» **INSTRUCTIONS TO FOLLOW**:
Edit the lines from the start up to and including the line with "Looking at the screenshot, I should point(343,122).": swap "rule dialog" for "filter dialog" and reproduce all other text unchanged.

## START MATERIAL FOR THIS EXERCISE

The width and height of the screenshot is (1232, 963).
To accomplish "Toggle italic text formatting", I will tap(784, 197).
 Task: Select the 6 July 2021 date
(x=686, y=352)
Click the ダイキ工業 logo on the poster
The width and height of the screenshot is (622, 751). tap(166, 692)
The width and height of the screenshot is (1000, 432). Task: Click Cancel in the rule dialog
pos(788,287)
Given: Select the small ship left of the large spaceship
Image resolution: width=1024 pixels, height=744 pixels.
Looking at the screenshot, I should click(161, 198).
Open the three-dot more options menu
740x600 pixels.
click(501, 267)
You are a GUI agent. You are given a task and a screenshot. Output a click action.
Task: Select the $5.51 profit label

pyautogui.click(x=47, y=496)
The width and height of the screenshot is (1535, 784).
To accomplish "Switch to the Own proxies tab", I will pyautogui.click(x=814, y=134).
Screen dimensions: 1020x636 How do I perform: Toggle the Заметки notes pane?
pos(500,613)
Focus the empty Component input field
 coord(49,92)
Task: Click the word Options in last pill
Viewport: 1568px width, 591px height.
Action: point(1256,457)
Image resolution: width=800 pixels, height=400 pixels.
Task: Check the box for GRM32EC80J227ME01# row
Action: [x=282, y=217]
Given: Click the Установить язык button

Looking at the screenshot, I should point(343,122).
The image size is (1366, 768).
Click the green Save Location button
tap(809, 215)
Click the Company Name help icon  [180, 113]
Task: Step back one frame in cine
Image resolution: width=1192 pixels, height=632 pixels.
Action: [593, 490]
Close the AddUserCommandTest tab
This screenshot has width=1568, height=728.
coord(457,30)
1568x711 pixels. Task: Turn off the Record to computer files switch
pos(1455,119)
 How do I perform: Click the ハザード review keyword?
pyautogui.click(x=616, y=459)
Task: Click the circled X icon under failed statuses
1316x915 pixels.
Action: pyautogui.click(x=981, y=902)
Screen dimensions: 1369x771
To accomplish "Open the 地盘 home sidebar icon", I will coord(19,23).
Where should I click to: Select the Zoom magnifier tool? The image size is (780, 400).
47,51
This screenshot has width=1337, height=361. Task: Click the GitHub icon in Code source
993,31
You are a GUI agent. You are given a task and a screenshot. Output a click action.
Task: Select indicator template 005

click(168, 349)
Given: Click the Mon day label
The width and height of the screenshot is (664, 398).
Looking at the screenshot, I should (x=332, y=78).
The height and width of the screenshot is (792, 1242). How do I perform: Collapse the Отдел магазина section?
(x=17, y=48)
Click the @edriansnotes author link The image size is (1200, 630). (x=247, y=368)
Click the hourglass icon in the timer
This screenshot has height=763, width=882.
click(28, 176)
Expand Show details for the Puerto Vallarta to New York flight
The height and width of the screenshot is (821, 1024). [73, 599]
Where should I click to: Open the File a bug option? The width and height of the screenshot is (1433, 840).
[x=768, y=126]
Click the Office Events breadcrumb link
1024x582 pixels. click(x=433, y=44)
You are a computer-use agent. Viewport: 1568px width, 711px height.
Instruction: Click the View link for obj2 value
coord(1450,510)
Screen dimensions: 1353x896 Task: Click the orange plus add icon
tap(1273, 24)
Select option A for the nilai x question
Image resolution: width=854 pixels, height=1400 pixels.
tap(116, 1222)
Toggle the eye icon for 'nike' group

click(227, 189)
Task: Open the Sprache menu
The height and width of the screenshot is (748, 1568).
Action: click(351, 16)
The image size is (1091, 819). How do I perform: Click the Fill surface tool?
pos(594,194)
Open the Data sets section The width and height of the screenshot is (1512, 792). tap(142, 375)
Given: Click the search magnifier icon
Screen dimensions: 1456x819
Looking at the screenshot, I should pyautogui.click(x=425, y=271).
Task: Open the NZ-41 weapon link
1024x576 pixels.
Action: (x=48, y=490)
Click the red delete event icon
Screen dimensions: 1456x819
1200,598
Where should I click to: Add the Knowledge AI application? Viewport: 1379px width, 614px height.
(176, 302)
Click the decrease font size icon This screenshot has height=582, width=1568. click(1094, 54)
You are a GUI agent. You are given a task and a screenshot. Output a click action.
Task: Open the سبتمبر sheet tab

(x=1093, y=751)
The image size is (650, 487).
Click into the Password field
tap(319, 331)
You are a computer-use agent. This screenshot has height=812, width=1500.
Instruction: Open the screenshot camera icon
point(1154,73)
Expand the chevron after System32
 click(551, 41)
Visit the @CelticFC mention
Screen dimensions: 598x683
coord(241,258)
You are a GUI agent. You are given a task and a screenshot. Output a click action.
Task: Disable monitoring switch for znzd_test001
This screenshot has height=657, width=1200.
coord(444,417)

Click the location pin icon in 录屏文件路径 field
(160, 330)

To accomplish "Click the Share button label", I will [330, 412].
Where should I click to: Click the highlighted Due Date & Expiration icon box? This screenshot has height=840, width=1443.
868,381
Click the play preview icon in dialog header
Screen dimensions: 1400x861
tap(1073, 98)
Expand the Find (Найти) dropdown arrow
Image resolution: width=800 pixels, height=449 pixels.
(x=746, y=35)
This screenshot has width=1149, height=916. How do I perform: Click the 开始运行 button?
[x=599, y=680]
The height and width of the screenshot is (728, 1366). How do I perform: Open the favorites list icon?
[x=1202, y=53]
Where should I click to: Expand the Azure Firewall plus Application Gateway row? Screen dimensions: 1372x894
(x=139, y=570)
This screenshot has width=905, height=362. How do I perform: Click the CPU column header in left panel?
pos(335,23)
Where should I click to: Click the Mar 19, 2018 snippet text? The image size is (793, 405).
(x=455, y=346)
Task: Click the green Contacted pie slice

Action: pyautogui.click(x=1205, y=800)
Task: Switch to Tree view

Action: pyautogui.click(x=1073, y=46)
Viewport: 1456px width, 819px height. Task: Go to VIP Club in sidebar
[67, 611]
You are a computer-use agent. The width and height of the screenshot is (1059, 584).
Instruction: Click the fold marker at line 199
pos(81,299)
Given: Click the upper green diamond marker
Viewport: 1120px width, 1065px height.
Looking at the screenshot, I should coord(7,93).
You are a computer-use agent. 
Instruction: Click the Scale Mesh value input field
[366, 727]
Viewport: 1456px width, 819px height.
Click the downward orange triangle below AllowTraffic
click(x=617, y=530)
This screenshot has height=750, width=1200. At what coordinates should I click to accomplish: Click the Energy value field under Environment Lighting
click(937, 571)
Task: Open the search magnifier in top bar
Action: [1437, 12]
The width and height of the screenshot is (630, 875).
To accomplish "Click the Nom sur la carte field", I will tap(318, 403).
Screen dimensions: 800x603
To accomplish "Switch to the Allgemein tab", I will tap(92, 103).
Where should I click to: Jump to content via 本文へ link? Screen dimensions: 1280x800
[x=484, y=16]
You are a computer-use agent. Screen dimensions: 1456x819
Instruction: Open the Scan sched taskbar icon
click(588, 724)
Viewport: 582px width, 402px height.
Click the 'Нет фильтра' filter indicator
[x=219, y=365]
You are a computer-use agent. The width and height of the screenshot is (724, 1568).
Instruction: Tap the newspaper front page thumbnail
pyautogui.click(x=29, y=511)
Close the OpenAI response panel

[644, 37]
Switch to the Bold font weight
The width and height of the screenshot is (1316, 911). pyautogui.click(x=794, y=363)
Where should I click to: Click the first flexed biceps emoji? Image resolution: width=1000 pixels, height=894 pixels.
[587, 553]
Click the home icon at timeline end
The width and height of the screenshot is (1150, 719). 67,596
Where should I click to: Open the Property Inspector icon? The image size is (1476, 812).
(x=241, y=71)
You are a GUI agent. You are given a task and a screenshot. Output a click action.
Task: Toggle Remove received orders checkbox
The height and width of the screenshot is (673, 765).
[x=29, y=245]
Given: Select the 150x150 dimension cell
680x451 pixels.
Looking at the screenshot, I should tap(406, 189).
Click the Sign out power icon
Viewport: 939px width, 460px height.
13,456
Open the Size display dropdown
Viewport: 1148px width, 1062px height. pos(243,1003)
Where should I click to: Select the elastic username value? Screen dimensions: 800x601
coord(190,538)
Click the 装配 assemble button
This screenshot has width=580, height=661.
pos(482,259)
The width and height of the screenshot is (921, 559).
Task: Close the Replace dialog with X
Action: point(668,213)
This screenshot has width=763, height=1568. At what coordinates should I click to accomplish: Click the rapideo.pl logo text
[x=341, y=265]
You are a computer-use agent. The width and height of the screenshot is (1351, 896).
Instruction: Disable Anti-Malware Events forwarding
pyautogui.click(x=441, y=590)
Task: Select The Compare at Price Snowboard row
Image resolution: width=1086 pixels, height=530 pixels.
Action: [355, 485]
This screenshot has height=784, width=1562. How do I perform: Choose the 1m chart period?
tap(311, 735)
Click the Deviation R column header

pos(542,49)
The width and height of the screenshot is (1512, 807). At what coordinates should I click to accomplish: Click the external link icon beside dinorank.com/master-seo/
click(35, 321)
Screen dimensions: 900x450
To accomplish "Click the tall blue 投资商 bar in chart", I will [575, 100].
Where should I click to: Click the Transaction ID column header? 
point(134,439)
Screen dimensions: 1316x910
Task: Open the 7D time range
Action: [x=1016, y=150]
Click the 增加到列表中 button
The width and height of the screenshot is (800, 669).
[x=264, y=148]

## END MATERIAL FOR THIS EXERCISE

» **IN RESPONSE**:
The width and height of the screenshot is (1232, 963).
To accomplish "Toggle italic text formatting", I will tap(784, 197).
 Task: Select the 6 July 2021 date
(x=686, y=352)
Click the ダイキ工業 logo on the poster
The width and height of the screenshot is (622, 751). tap(166, 692)
The width and height of the screenshot is (1000, 432). Task: Click Cancel in the filter dialog
pos(788,287)
Given: Select the small ship left of the large spaceship
Image resolution: width=1024 pixels, height=744 pixels.
Looking at the screenshot, I should click(161, 198).
Open the three-dot more options menu
740x600 pixels.
click(501, 267)
You are a GUI agent. You are given a task and a screenshot. Output a click action.
Task: Select the $5.51 profit label

pyautogui.click(x=47, y=496)
The width and height of the screenshot is (1535, 784).
To accomplish "Switch to the Own proxies tab", I will pyautogui.click(x=814, y=134).
Screen dimensions: 1020x636 How do I perform: Toggle the Заметки notes pane?
pos(500,613)
Focus the empty Component input field
 coord(49,92)
Task: Click the word Options in last pill
Viewport: 1568px width, 591px height.
Action: point(1256,457)
Image resolution: width=800 pixels, height=400 pixels.
Task: Check the box for GRM32EC80J227ME01# row
Action: [x=282, y=217]
Given: Click the Установить язык button

Looking at the screenshot, I should point(343,122).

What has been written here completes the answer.